Defender el derecho al aborto es defender la democracia
Este derecho pertenece al núcleo de la democracia misma, pues su reconocimiento antepone la voluntad ciudadana frente a la moral religiosa

La mujer del siglo fue una de las películas más comentadas y disfrutadas en Francia en 2022. Dirigida por Olivier Dahan, especializado en filmar biografías de grandes figuras francesas, cuenta la vida de Simone Veil. La película es cursi y no vale gran cosa en términos artísticos ―quiero decir: no está a la altura de la retratada―, pero sus virtudes didácticas han apuntalado la canonización laica de una de las políticas más importantes del siglo XX, y eso no es un mérito menor: ya que no tenemos a Veil para iluminar la grisura de hoy, al menos, que nos inspire su recuerdo.

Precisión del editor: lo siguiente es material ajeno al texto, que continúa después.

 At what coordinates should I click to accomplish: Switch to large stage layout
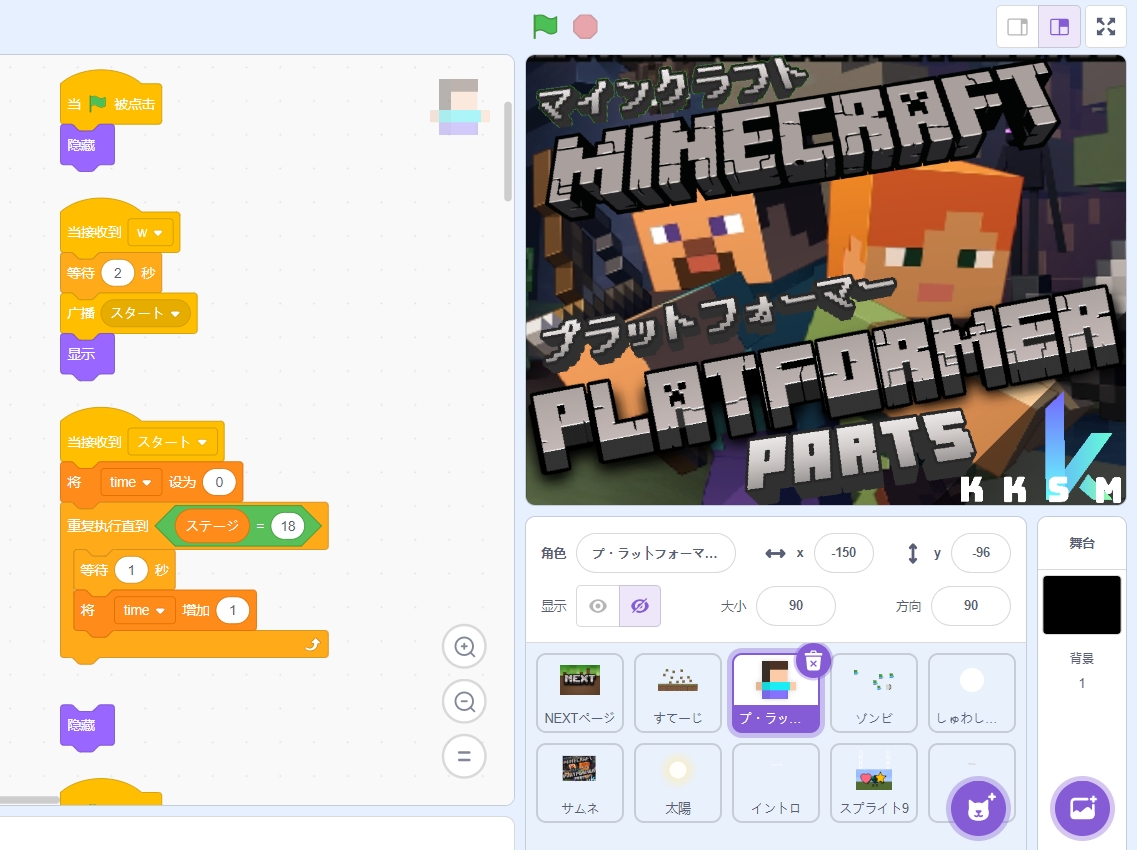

En su legado destaca la ley que lleva su nombre, aprobada en 1974, que reconoce y regula el derecho al aborto en Francia. Para ello, tuvo que convencer a una mayoría de conservadores de su propio partido gaullista que apelaban a su catolicismo. En una batalla durísima, y gracias a la complicidad del presidente Giscard d’Estaing, venció como se vence a un ejército de robots: confrontándoles con sus paradojas. Veil no planteó el derecho desde una perspectiva exclusivamente feminista, ni tan siquiera social. Lo hizo desde la política: ningún republicano podía consentir una prohibición que atenta contra el principio sagrado de la libertad. Obligó a los diputados católicos a elegir entre la fe y la República, y muchos no tuvieron más remedio que elegir la segunda y guardarse la primera para los días de misa y sus oraciones privadas.
Quien sostenga en 2023 que el debate sobre el aborto no está cerrado debería revisar las discusiones de 1974 que, efectivamente, lo cerraron. El derecho al aborto pertenece desde entonces al núcleo de la democracia misma, pues su reconocimiento antepone la voluntad ciudadana frente a la moral religiosa. Puede seguir debatiéndose, pero para proteger mejor a las mujeres y a los médicos de las coacciones moralistas. Cualquier propuesta que no vaya en ese sentido es un atentado contra el laicismo que debe regir en una democracia digna de tal nombre. Lo contrario sería volver a un dilema que ya superó Veil y meter otra vez la fe en un sitio donde no pinta nada.
Alberto Nuñez Feijóo tiene ahora una oportunidad preciosa para demostrar su compromiso con los principios republicanos. La artimaña de Vox en Castilla y León debería ser motivo suficiente de ruptura del Gobierno en esa comunidad, lo cual no solo sería una jugada audaz, sino una manera de honrar el legado de Veil, que no es más que esa Europa libre a la que aún no hemos renunciado.